::: Stored data :::

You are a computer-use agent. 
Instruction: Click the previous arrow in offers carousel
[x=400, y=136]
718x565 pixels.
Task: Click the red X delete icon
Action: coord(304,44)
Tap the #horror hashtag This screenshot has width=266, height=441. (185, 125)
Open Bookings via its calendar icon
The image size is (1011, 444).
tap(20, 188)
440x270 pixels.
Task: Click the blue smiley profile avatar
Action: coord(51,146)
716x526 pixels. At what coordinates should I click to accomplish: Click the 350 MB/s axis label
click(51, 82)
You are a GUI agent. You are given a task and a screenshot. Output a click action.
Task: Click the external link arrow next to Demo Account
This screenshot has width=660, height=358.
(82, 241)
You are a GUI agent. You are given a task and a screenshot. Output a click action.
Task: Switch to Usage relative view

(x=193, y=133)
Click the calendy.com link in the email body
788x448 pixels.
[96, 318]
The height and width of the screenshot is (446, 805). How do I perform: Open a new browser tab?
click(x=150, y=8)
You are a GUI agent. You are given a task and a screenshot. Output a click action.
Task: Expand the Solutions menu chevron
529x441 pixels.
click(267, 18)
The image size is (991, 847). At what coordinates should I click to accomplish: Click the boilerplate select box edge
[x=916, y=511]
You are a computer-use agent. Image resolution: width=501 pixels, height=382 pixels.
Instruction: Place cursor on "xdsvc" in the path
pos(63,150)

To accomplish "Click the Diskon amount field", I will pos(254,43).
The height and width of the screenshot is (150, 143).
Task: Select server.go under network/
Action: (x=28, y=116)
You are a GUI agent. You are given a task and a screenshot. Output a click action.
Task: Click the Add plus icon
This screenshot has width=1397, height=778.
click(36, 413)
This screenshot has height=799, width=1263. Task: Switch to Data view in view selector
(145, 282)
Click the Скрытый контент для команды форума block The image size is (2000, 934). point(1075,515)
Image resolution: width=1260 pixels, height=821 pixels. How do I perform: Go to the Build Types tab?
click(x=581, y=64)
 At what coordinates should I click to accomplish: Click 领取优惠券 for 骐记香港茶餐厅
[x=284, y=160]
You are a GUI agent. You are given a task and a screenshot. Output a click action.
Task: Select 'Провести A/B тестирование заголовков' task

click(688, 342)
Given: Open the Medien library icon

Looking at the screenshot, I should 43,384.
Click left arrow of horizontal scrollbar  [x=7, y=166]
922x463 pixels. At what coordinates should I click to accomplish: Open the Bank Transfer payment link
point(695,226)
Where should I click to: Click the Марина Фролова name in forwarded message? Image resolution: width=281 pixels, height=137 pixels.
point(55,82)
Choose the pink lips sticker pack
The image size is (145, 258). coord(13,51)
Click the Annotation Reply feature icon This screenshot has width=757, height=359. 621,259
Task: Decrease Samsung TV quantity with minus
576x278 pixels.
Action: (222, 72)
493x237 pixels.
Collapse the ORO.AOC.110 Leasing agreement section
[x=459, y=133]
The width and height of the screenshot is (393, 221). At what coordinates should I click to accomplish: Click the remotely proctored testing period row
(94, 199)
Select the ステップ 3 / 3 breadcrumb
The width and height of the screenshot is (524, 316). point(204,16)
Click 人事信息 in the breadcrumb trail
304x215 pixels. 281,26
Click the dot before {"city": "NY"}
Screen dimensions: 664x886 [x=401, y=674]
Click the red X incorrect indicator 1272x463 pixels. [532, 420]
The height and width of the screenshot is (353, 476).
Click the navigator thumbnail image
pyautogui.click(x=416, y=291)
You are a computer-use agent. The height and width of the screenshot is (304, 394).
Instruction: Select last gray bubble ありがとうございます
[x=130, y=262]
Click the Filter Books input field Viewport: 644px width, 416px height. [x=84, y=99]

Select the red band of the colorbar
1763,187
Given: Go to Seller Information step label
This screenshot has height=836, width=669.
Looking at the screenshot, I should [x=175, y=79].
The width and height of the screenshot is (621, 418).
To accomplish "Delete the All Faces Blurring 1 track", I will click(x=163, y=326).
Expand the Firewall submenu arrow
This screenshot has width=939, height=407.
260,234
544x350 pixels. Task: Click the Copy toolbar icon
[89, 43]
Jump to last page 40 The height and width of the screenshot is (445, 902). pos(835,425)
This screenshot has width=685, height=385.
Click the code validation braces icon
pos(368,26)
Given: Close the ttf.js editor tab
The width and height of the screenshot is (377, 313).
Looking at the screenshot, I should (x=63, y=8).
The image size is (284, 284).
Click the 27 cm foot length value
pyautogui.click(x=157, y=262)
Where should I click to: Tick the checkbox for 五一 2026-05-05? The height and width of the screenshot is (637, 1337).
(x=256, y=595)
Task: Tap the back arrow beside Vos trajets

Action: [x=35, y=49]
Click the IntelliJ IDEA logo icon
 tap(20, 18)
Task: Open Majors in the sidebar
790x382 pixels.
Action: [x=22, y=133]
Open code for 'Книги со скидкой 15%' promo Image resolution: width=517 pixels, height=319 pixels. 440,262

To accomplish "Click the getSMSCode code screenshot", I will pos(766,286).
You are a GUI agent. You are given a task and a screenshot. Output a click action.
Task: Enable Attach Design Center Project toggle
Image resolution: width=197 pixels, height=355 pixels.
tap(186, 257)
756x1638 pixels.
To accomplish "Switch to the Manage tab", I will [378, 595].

:::

• [Task brief] Go through the entries and filter for lines holding the word "computer"; copy each match.

• [Solution to the exercise]
You are a computer-use agent. 
You are a computer-use agent. Image resolution: width=501 pixels, height=382 pixels.
You are a computer-use agent. The height and width of the screenshot is (304, 394).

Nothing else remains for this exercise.